Ok, so let’s say there is an update to a package that isn’t open source. I’m using the new version and can’t figure out why it’s breaking. It has no idea that the new version changed an argument name and the one I’m using is deprecated. Maybe if the release notes are in a place it has access to and can probabilistically relate them together. But if the information isn’t online (not conclusions from data points, but actually missing data points), it can’t solve that. That’s what a lot of stack overflow questions are. That’s way so many are so old… they are asked when the data points don’t exist in an accessible place. If you’re asking a question on stack overflow for data that already exists you’re just going to be pointed to an older ticket.
I don’t think it’s fair to say no one understands how they work. Not being able to interpret weights is not the same thing.
To give it access to do this it would need to 1. Read all code for all projects and understand every implementation and version and/or 2. Have access to execute code to observe and trouble shoot.
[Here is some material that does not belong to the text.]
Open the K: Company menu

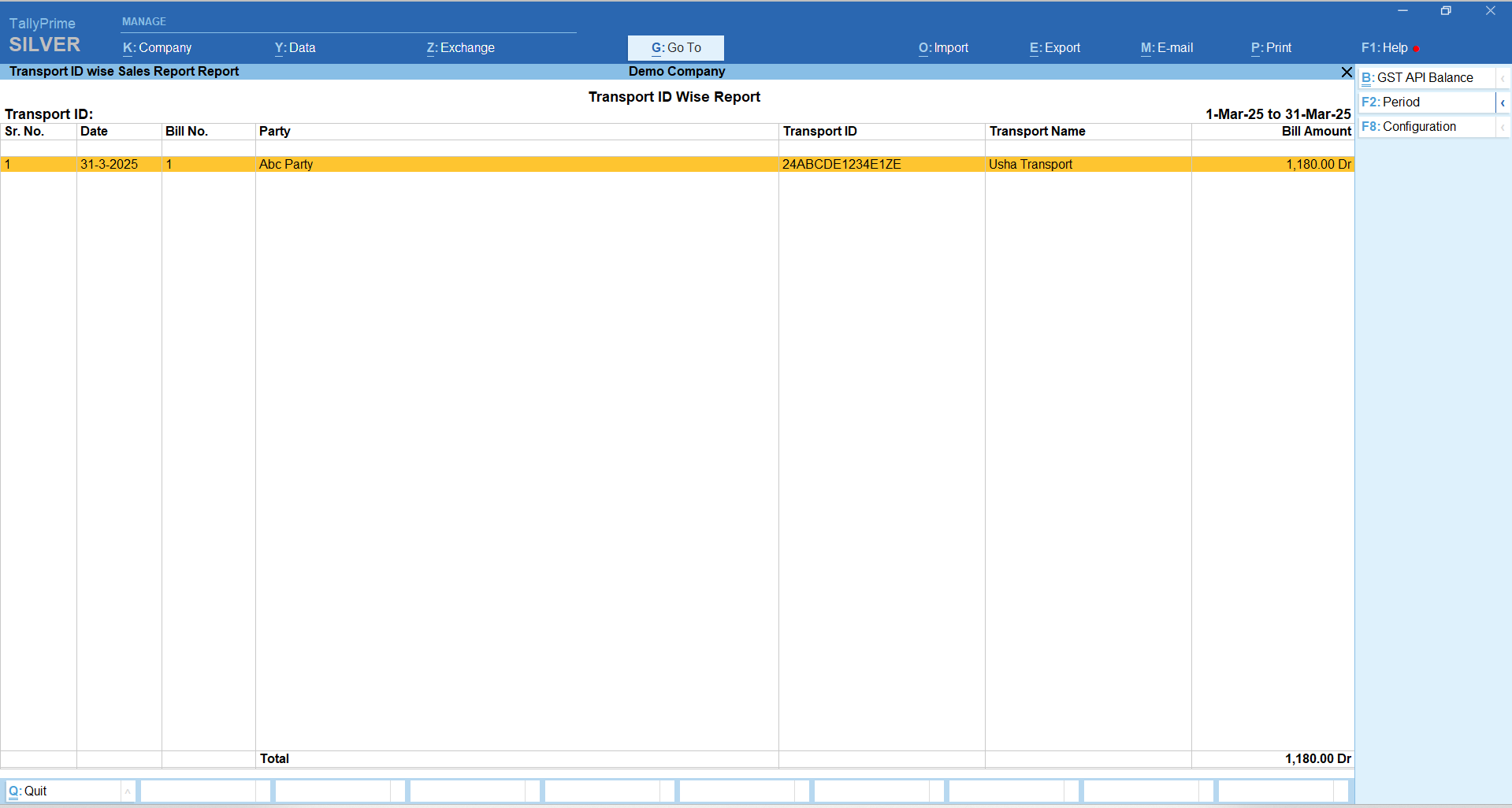tap(157, 48)
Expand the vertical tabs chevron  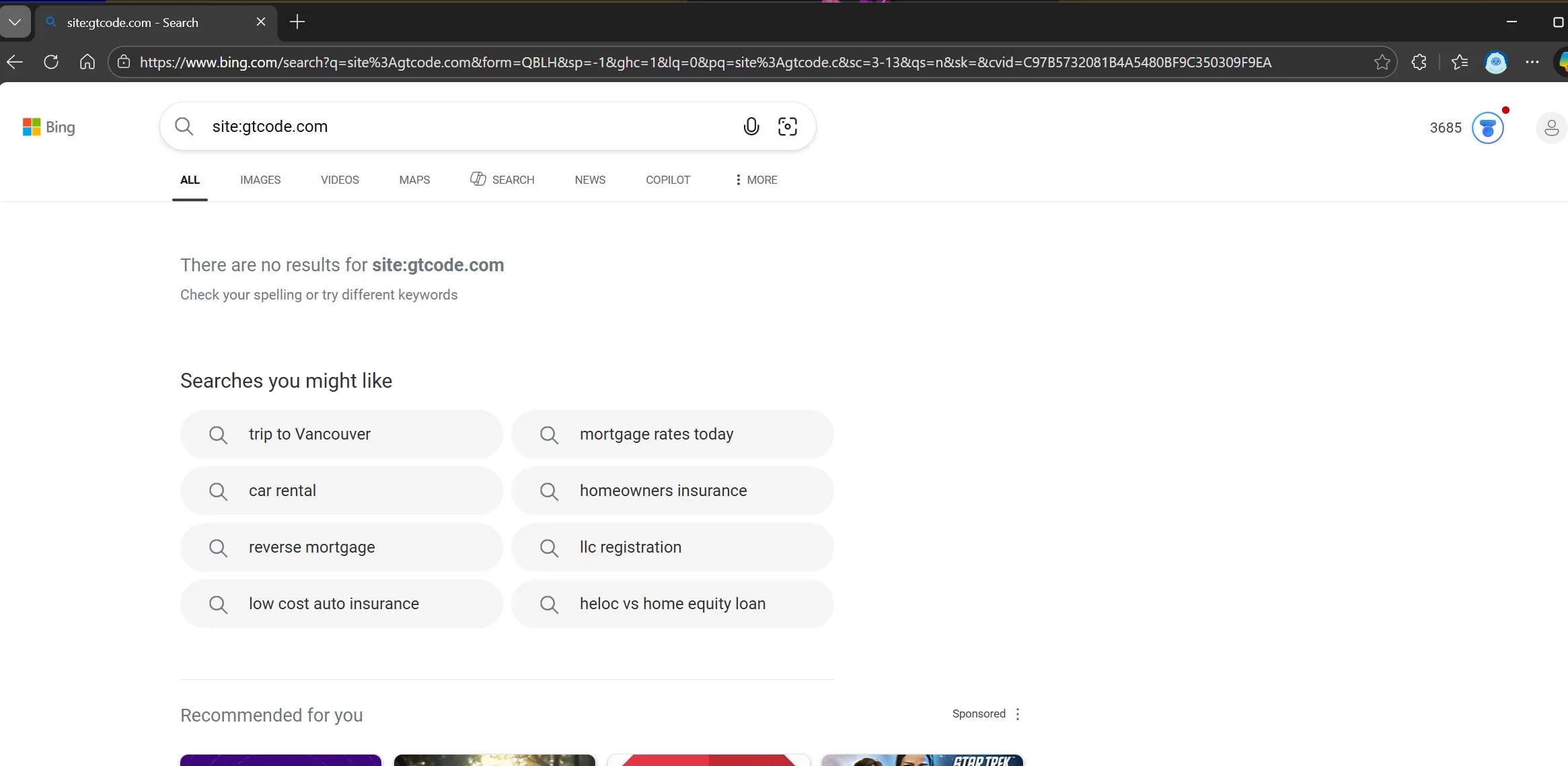pos(15,22)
It’s an LLM… it’s just synthesizing data that exists, and drawing conclusions and derivations from that. Impressive? Yes. Better than search? Yes. Has access to derived thought based on things that have happens that haven’t yet been put on the internet… no, not yet.
It can take two concepts and combine them… which is what I do when I’m searching stackoverflow. Rarely does one post solve my problem. I read multiple and I synthesize that data into a solution. To me, that’s not the same as answering net new questions for new problems. And it is for sure a “not yet” problem, but I don’t think we’re there yet.
We’ve had a lot of discussions about this. Chaptgpt can’t really answer any engineering questions that haven’t previously been answered on stackoverflow (or other sites, but I mean, it’s pretty much it). So it may pull some traffic from the lurkers who are just trying to get their questions answered. But if a question doesn’t already have an answer, someone will have to ask it to a human in stack overflow. Essentially, chaptgpt just offers better search for it, but doesn’t actually replace the recommendations for net new problems.
Whoa, that sounds nifty 🐈 I’ll have to look into that
I’m sorry 😢 I hope it goes smoothly and recovery is swift!
Not exactly swing, but I used to do shag dancing in college. Purely for fun, socially, and I’m not very good 🥴 but it was always so much fun!
I’m super excited to see what comes out of the work you’re doing with health. Nostr as a solution for specific industries really has a lot of value. Thanks for all that you do for the community!